Freedom Mobile confirmed Tuesday it had a data security breach from late March to late April, but the wireless carrier said only about 15,000 customers were affected – far fewer than an outside research firm’s estimate.
The Calgary-based company – which operates networks in Ontario, Alberta and British Columbia – was apparently warned of the breach by researchers at vpnMentor, which announced it to the press.
The vpnMentor report said two of its researchers, Noam Rotem and Ran Locar, had warned Freedom of their findings on April 17, 18 and 23 but didn’t get a response from the company until April 24.
“For ethical reasons, we didn’t download the database, so we don’t know exactly how many people were affected,” the blog said.

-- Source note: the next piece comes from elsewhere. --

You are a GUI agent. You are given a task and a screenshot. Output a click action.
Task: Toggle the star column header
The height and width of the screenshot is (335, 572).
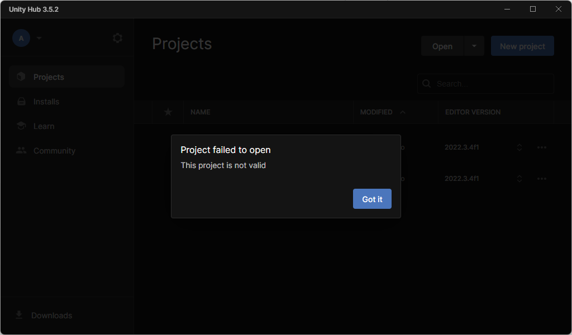click(x=168, y=112)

However, the blog was posted under the title “Report: Freedom Mobile Customer Data Breach Exposes 1.5 Million Customers” based on the assumption that hackers could access unencrypted data from all of Freedom’s customer base.
Freedom said in an e-mailed statement that “any reference to 1.5 million customers affected is inaccurate . . . ”
The company said its investigation determined the breach began on March 25 and affected data processed by a new external third-party vendor, Apptium Technologies, that had been hired to streamline its retail customer support.
“The internal systems of Freedom Mobile or (parent) Shaw Communications were not compromised as part of this third-party vendor security exposure,” the company said in a statement.
It said the breach affected customers at 17 retail stores who opened or changed accounts as late as April 15 or made changes to opened accounts on April 16. It said the problem was fixed by April 23.
Freedom also said that it had found no evidence, as of Tuesday, that any data has been misused “and we are conducting a full forensic investigation to determine the full scope of impact.”
Valerie Lawton, of the federal privacy commissioner’s office, said in an e-mail that it had received a breach report related to Freedom Mobile late Monday afternoon.
“Canada’s federal private sector privacy law, the Personal Information Protection and Electronic Documents Act (PIPEDA), includes confidentiality provisions and we don’t have further details to offer at this time,” Lawton said.
Under PIPEDA, which was most recently updated in November, private-sector organizations that control personal information must advise the privacy watchdog of breaches that pose a “real risk of significant harm” to individuals.
They must also notify affected individuals about the breaches and keep records.
However, the Canadian law – in contrast to the European Union’s year-old General Data Protection Regulation – provides more flexibility about when organizations inform the Office of the Privacy Commissioner.
Asked why it didn’t disclose close the leak sooner, the company said it took time to verify the legitimacy of the warning and verify details with its third-party vendor.